Holy Grail, object sought by the knights of Arthurian legend as part of a quest that, particularly from the 13th century, had Christian meaning. The term grail evidently denoted a wide-mouthed or shallow vessel, though its precise etymology remains uncertain.
The legend of the Grail possibly was inspired by Greek, Roman, and Celtic mythologies, which abound in horns of plenty, magic life-restoring caldrons, and the like. The first extant text to give such a vessel Christian significance as a mysterious holy object was Chrétien de Troyes’s late 12th-century unfinished romance Perceval; ou, le conte du Graal, which introduces the guileless rustic knight Perceval, whose dominant trait is innocence and who quests for the Grail. In this poem, the religious is combined with the fantastic. In the 13th century, Robert de Boron’s verse trilogy Joseph d’Arimathie, Merlin, and Perceval (sometimes called, together, the Estoire dou Graal) extended the Christian significance of the legend, while Wolfram von Eschenbach gave it profound and mystical expression in his epic Parzival. (In Wolfram’s account, the Holy Grail became a precious stone, fallen from heaven.)
Prose versions of Robert de Boron’s works began to link the Holy Grail story even more closely with Arthurian legend. A 13th-century German romance, Diu Krône, made Gawain the Grail hero. The Queste del Saint Graal (which forms part of the Vulgate cycle [c. 1210–30]) introduced a new hero, Galahad. Sir Thomas Malory’s Le Morte Darthur, completed about 1470 and printed in 1485, transmitted the essence of the Queste del Saint Graal to English-speaking readers and helped it to exert the widest influence on the legend of the Holy Grail.
Robert de Boron’s poem recounted the Holy Grail’s early history, linking it with the cup used by Christ at the Last Supper and afterward by Joseph of Arimathea to catch the blood flowing from Christ’s wounds as he hung upon the Cross.

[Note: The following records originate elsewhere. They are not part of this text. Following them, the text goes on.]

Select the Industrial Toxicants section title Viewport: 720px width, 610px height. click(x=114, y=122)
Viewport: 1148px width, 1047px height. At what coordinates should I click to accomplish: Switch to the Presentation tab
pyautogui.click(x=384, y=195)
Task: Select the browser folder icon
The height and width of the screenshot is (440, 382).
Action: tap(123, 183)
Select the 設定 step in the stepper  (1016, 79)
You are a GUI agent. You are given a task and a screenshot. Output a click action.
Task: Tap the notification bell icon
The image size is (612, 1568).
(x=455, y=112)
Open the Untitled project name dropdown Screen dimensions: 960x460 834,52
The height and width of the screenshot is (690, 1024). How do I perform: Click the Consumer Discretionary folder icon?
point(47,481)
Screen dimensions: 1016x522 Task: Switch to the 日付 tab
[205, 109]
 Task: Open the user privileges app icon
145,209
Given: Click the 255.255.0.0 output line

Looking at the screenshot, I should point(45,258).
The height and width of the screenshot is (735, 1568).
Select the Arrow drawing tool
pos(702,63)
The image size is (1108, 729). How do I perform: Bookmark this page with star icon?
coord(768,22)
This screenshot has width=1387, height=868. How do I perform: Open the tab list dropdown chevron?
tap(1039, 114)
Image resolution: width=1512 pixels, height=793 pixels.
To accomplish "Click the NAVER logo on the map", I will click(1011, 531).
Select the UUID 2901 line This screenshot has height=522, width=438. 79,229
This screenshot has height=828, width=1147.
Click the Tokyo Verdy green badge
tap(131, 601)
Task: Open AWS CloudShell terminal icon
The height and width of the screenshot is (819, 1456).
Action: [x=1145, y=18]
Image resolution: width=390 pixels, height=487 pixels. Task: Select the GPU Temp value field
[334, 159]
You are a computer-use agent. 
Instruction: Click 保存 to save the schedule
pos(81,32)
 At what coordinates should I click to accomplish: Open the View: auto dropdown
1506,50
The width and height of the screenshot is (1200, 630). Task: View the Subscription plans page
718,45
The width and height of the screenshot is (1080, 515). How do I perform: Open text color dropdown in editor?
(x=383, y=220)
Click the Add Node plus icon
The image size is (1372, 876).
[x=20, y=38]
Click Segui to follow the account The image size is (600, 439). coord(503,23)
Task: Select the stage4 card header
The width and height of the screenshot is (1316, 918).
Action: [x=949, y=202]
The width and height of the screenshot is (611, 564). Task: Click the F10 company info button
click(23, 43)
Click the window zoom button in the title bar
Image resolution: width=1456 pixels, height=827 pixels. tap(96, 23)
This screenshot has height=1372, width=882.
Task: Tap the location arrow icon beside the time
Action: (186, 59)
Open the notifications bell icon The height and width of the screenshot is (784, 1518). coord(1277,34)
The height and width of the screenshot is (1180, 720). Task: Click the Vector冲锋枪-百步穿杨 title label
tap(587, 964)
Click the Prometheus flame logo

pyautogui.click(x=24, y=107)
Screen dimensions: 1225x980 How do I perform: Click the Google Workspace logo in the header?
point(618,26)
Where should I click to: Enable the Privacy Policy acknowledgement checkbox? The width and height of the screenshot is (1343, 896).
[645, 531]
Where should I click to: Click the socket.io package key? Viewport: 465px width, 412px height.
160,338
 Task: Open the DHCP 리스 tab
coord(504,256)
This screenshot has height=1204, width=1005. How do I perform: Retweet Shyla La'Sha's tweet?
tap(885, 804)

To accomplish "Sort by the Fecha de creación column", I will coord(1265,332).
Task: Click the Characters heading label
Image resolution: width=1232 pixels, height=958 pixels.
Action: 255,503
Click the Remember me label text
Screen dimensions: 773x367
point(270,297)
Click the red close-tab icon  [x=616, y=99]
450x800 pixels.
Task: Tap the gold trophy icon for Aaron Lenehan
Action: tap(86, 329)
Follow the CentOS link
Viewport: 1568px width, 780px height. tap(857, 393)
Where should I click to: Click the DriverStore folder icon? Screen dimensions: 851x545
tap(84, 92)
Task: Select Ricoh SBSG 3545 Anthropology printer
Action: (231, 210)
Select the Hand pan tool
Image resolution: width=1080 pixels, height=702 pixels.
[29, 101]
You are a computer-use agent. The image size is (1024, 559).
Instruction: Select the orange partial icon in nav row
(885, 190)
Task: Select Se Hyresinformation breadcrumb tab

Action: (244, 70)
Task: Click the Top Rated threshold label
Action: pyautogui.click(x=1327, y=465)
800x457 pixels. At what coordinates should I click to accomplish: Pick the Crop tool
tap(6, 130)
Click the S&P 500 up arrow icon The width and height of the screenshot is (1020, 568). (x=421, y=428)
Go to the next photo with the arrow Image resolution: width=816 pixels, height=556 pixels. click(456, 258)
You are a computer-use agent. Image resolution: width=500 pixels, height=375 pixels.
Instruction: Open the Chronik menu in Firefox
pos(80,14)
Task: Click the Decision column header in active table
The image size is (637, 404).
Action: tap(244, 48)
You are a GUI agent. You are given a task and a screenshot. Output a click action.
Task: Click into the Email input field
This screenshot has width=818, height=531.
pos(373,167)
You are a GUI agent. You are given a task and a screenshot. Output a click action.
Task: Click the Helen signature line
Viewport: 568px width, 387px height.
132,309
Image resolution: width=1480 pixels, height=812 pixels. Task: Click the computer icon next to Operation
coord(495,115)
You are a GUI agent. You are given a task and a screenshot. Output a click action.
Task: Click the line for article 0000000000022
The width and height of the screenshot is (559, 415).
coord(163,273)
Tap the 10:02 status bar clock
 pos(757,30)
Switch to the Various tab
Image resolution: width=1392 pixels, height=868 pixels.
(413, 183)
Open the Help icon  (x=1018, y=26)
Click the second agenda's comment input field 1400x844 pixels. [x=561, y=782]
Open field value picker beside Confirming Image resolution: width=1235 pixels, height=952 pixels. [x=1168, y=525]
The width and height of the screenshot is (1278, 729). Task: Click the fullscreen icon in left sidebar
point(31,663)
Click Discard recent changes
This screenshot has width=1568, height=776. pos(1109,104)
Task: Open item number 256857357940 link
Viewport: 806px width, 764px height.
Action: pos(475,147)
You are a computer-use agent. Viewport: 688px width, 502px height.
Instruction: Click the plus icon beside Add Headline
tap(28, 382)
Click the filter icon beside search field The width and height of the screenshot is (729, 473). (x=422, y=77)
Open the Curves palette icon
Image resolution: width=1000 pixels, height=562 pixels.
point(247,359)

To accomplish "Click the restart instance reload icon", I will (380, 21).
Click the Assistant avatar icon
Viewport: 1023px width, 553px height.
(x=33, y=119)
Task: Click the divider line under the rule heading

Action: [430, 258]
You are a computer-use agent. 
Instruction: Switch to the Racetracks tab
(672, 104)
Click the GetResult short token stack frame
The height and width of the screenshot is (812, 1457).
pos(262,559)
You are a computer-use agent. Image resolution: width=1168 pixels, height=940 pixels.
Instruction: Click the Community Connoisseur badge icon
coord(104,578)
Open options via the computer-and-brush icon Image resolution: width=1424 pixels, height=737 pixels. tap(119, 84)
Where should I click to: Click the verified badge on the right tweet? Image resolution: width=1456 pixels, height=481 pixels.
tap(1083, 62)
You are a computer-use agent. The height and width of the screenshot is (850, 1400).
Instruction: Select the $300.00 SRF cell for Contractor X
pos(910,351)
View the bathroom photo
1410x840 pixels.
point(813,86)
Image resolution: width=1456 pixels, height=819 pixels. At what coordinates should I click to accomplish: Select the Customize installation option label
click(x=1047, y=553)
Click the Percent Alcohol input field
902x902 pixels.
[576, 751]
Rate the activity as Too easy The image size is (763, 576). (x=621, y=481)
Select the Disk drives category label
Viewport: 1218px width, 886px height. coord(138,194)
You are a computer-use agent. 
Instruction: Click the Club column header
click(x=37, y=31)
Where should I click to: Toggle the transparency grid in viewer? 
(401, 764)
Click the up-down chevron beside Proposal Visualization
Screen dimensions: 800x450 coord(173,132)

The Queste del Saint Graal transformed the quest for the Holy Grail into a search for mystical union with God and made the pure knight Galahad the Grail’s ideal hero. Only Galahad could look directly into it and behold the divine mysteries that cannot be described by human tongue. The Queste del Saint Graal was influenced by the mystical teachings of St. Bernard de Clairvaux, the states of grace it describes corresponding to the stages by which St. Bernard explained an individual’s rise toward perfection in the mystical life. The work gained an added dimension by making Galahad the son of Lancelot, thus contrasting the story of chivalry inspired by human love (Lancelot and Guinevere, who was Arthur’s queen) with that inspired by divine love (Galahad). In the last branch of the Vulgate cycle, the final disasters were linked with the withdrawal of the Holy Grail, symbol of grace, never to be seen again.
The legend of the Holy Grail came to form the culminating point of Arthurian romance, and it was to prove an enduring and fruitful theme across the arts, present in numerous works as disparate as Richard Wagner’s opera Parsifal, James Russell Lowell’s parable The Vision of Sir Launfal, Jay Z’s album Magna Carta Holy Grail, and the film Monty Python and the Holy Grail.